In contrast to London, Guernsey’s bespoke ILS processes and guidance have been developed and designed over many years to deliver exactly the right balance of regulation appropriate for the business. ILS deals also require flexibility in the application of capital and solvency rules. The inability to apply a flexible capital model is likely to impose a substantial additional cost to onshore ILS deals.
In addition, many ILS arrangements are effectively bespoke and the sector is highly innovative. Regulatory oversight needs to be both accessible and responsive to keep up with the industry, something of a speciality of the Guernsey Financial Services Commission where Caroline Bradley and her team are readily available to discuss innovative insurance proposals at relatively short notice.

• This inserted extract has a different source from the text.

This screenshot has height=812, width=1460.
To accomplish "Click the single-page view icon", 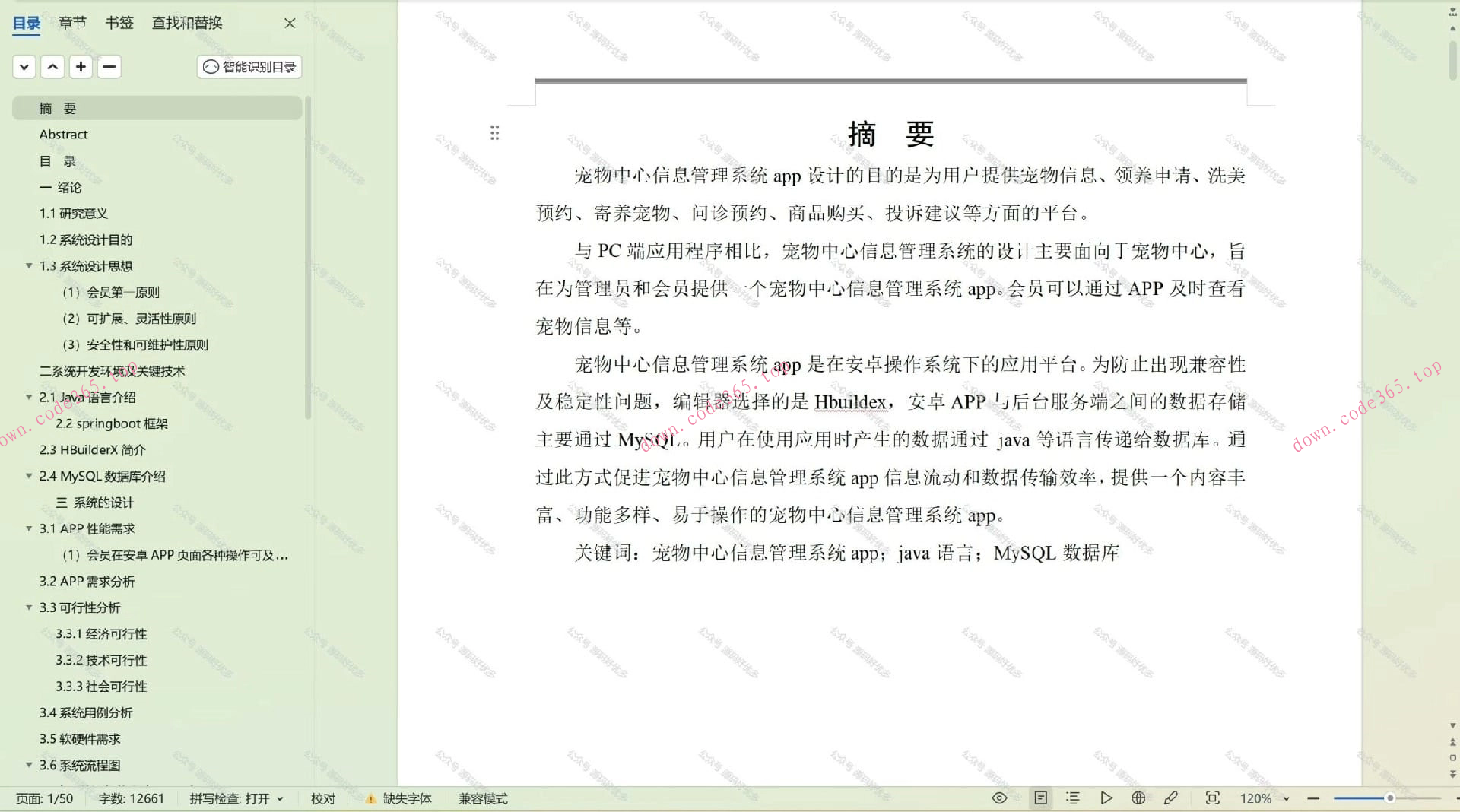I will tap(1041, 798).
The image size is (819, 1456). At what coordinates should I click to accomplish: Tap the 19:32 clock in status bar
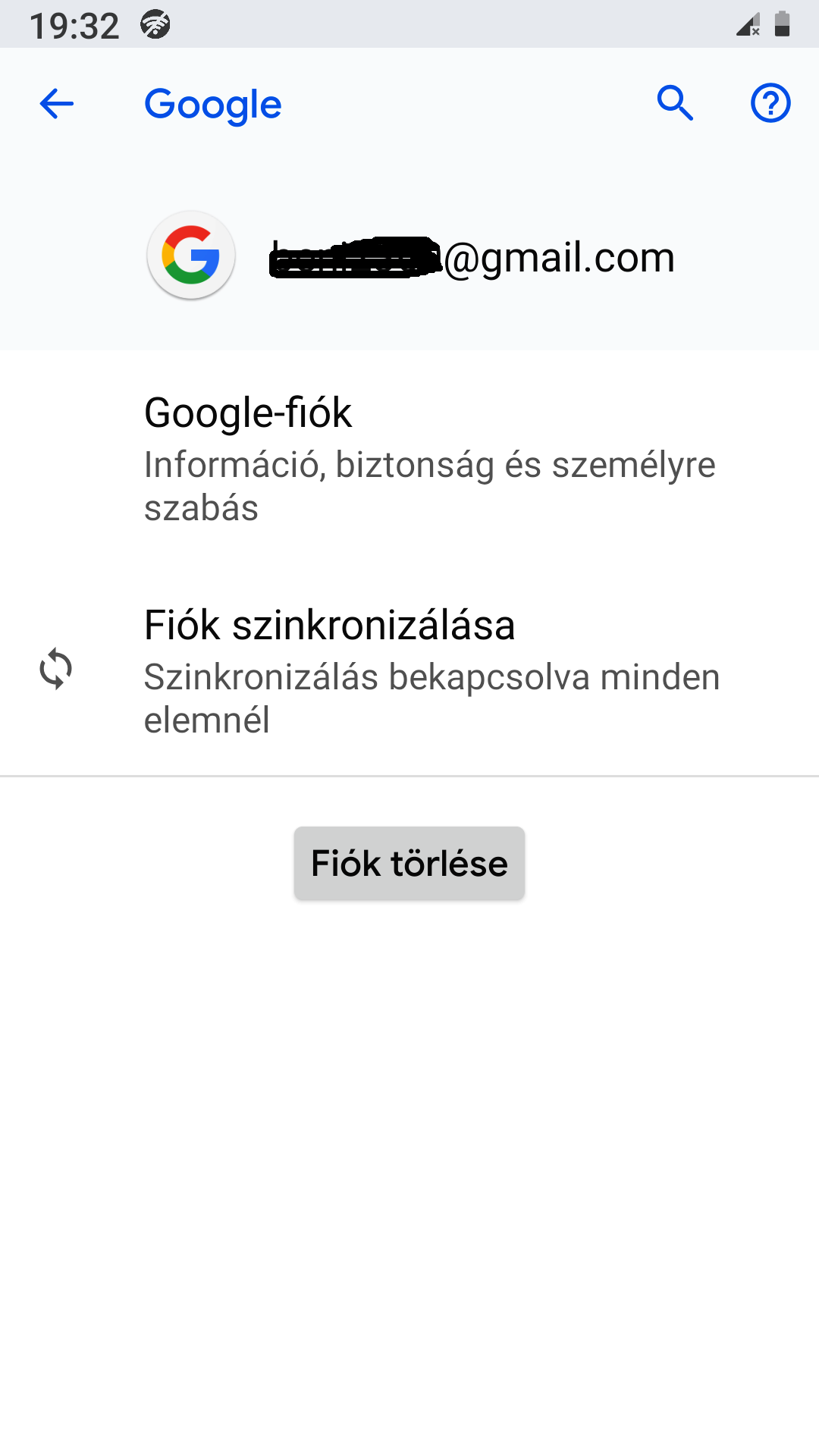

The second stage of introducing a tax-exempt status of SPV for ILS purposes is a recognition that such structures should not be tax bearing given that the business conducted, service providers and capital providers are all appropriately taxed. This keeps the structure in line with the tax position of conventional wholesale insurance. While this is a natural feature of a tax-neutral environment such as Guernsey, it requires special tax treatment under UK tax law to achieve the position. This is a provision which could be easily and quickly reversed by regulations passed by a subsequent chancellor less inclined towards mimicking offshore business or tax-free investment activity. In contrast, Guernsey’s tax regime has remained largely unchanged and stable since World War II.
Third is the introduction of PCCs as SPV platforms. These were originally designed and introduced in Guernsey in 1997. Since then, the technology has been widely copied and utilised in many jurisdictions in a variety of corporate and finance contexts. In many people’s view, it is high time the UK availed itself of this highly versatile corporate structure.
PCCs have been widely written of elsewhere and I do not intend to go into detail about them here. Suffice to say that they provide for the segregation of liabilities and associated assets within a single corporate structure. This allows the segregation of the specific risks and assets of an ILS arrangement to be so segregated while allowing a single governance and corporate structure to oversee multiple disparate arrangements.
London has faithfully copied the essential elements of the basic PCC model developed by Steve Butterworth and Nic van Leuven 20 years ago. Given that it has proved robust across multiple legal systems (including the English law system in Guernsey) for so long a period, there was little sense in reinventing the wheel.
However, most ILS structures now are using incorporated cell companies that offer a number of governance and segregation advantages. London might look at copying this to bring its offering into line with current preferences if the PCC is unsuccessful.
Of course, London as the home of Lloyd’s could well innovate new structures based on its own core strengths. This could provide exciting new alternatives to the ILS industry.
Some years ago, the then lord mayor described the Channel Islands as ‘London offshore’ and I have always been very comfortable with this description. As part of the London offering, we have a number of key functions, and one of the main ones is as an innovator and as a laboratory location where new ideas can be developed and tested. ILS is another example of how this works in practice and a great demonstration of our symbiotic relationship with the City.